◆ **Your instructions**:
Below are the records; return every line from the one that contains "Instruction: Open the Group dropdown arrow" to the last, exactly, skipping the pictures.

◆ **Dataset extract**:

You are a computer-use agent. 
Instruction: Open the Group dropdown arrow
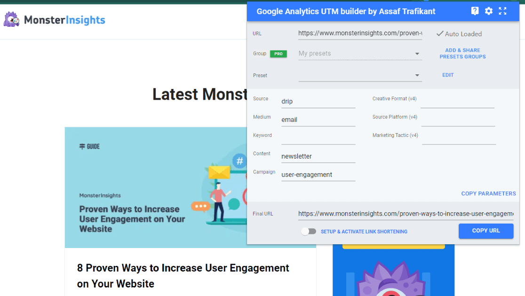coord(417,54)
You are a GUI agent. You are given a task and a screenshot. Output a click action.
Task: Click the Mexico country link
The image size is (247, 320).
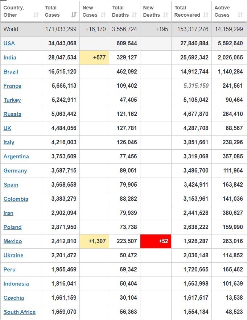[13, 241]
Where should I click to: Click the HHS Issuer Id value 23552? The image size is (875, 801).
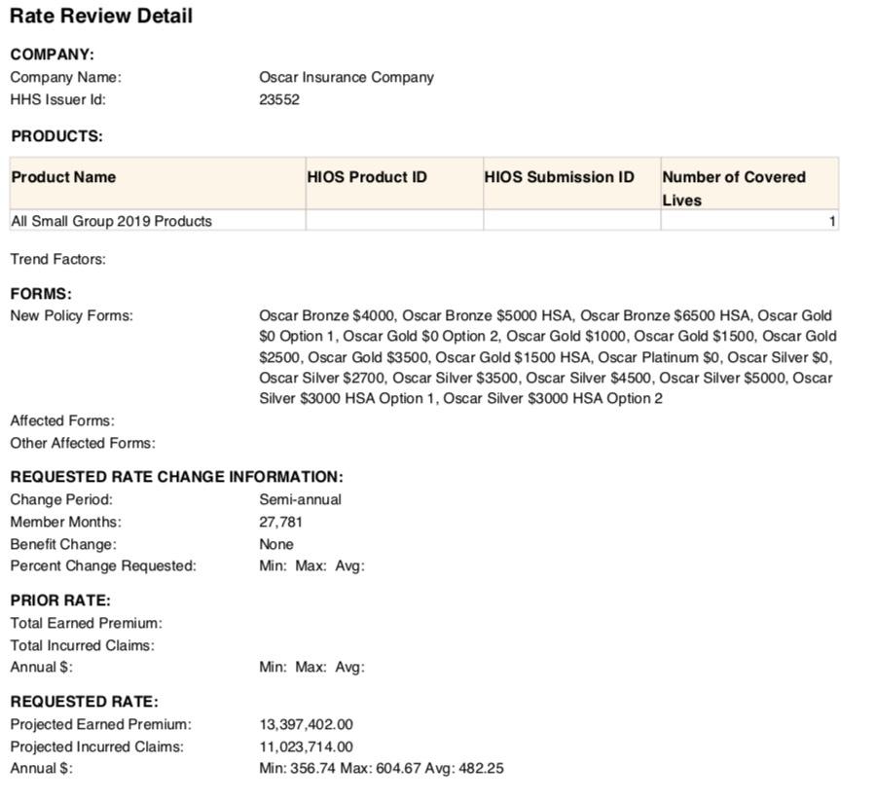point(279,99)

◆ **Solution for this task**:
Instruction: Open the Group dropdown arrow
coord(417,54)
You are a GUI agent. You are given a task and a screenshot. Output a click action.
Task: Click the Mexico country link
The image size is (247, 320).
[13, 241]
Where should I click to: Click the HHS Issuer Id value 23552? The image size is (875, 801).
point(279,99)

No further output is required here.